**Stated problem A:**
Write out the travel account below word for word, from its first line to its last.

From the shop we headed into the village of Barfleur to find its picturesque harbour to and that the campsite was full / complete!

We sat at the slipway to snack while I scanned  the Maps.me phone app and discovered to our huge surprise and delight that a 2nd campsite was only 500 metres on the other side of the seemingly-obligatory vegetable field. We were happy to discover that they had space for 7 euros pernight. Fantastic. We love camping in France!

To add to our pleasure, the campsite was immediately opposite a sandy half-moon-shaped beach and to boot, a phare / lighthouse on the headland 800 metres along the way.

We rushed to set up then get dressed for the beach and a  swim. Kathy was extra pleased to note that there was an abundance of sea-glass scattered around and the day was complete when she found a piece of blue glass.

As we sat to eat our evening meal we agreed that we were extremely lucky people. Lucky to have the drive to take on this little adventure, lucky to have the time and funds, lucky to have the good health and lucky to have the friendship all of which that brought us to this magical place.


Day 3 to Quintville

We left our camp site with some regret....another day of relaxing in the lagoon-type bay and the soft golden sand would have been perfect but time (the ferry home) would not wait for us. Yesterday's breeze was no longer nudging us along the quiet country lanesbut was inn our face and an obstacle which would be in our way the whole day. We chatted, Patrick joked, we laughed, or groaned as appropriate and the miles passed. Our route was designed to zig-zag to follow a busy main road and at one of the crossing points we found a small van with sides open with cooked barbequed chickens for sale. As Patrick is a dedicated vegetarian we decided against a purchase, despite the wonderful aromas and pressed on. Soon the quiet lane shrunk and our route thinned to a mere path.

**Stated problem B:**
Rewrite the stretch of entries from the line containing "The height and width of the screenshot is (448, 868)." through the last entry, changing "tan leather belt" to "black suede belt" and leaving everything else as it is.

**Supplied data:**
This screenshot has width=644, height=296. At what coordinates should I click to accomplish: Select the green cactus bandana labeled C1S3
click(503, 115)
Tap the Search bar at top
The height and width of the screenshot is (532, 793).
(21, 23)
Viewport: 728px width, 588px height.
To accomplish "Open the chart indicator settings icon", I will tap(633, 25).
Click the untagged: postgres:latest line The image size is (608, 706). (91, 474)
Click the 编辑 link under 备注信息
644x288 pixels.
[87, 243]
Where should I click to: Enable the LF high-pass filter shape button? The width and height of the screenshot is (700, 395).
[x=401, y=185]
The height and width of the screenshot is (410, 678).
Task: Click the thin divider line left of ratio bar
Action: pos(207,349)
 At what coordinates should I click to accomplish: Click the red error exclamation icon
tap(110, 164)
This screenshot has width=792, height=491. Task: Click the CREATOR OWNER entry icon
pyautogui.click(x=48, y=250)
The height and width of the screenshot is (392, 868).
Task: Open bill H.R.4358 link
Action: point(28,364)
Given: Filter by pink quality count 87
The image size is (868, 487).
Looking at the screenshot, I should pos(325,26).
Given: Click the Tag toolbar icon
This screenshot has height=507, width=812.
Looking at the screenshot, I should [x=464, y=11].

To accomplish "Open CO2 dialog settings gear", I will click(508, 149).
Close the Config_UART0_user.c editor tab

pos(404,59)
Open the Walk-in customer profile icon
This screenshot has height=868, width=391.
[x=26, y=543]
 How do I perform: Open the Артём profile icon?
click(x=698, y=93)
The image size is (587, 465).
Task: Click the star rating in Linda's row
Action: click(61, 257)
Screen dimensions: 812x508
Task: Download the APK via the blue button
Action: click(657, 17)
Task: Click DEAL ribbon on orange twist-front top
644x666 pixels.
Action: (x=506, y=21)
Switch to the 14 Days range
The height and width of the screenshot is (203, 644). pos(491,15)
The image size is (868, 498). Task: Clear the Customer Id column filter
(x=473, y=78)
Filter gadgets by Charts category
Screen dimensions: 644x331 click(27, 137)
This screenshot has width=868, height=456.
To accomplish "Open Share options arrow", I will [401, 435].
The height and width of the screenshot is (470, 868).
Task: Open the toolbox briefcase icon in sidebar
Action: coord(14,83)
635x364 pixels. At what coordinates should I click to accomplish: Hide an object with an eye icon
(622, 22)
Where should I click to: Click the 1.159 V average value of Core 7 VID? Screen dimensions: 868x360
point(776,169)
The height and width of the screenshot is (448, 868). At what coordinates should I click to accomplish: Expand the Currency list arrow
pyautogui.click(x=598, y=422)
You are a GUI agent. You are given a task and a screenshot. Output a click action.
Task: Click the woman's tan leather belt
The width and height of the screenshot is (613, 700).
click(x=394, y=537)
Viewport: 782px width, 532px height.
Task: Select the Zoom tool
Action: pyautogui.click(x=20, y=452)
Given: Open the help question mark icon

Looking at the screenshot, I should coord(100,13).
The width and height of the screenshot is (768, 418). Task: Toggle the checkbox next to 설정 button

**Result A:**
From the shop we headed into the village of Barfleur to find its picturesque harbour to and that the campsite was full / complete!

We sat at the slipway to snack while I scanned  the Maps.me phone app and discovered to our huge surprise and delight that a 2nd campsite was only 500 metres on the other side of the seemingly-obligatory vegetable field. We were happy to discover that they had space for 7 euros pernight. Fantastic. We love camping in France!

To add to our pleasure, the campsite was immediately opposite a sandy half-moon-shaped beach and to boot, a phare / lighthouse on the headland 800 metres along the way.

We rushed to set up then get dressed for the beach and a  swim. Kathy was extra pleased to note that there was an abundance of sea-glass scattered around and the day was complete when she found a piece of blue glass.

As we sat to eat our evening meal we agreed that we were extremely lucky people. Lucky to have the drive to take on this little adventure, lucky to have the time and funds, lucky to have the good health and lucky to have the friendship all of which that brought us to this magical place.


Day 3 to Quintville

We left our camp site with some regret....another day of relaxing in the lagoon-type bay and the soft golden sand would have been perfect but time (the ferry home) would not wait for us. Yesterday's breeze was no longer nudging us along the quiet country lanesbut was inn our face and an obstacle which would be in our way the whole day. We chatted, Patrick joked, we laughed, or groaned as appropriate and the miles passed. Our route was designed to zig-zag to follow a busy main road and at one of the crossing points we found a small van with sides open with cooked barbequed chickens for sale. As Patrick is a dedicated vegetarian we decided against a purchase, despite the wonderful aromas and pressed on. Soon the quiet lane shrunk and our route thinned to a mere path.

**Result B:**
The height and width of the screenshot is (448, 868). At what coordinates should I click to accomplish: Expand the Currency list arrow
pyautogui.click(x=598, y=422)
You are a GUI agent. You are given a task and a screenshot. Output a click action.
Task: Click the woman's black suede belt
The width and height of the screenshot is (613, 700).
click(x=394, y=537)
Viewport: 782px width, 532px height.
Task: Select the Zoom tool
Action: pyautogui.click(x=20, y=452)
Given: Open the help question mark icon

Looking at the screenshot, I should coord(100,13).
The width and height of the screenshot is (768, 418). Task: Toggle the checkbox next to 설정 button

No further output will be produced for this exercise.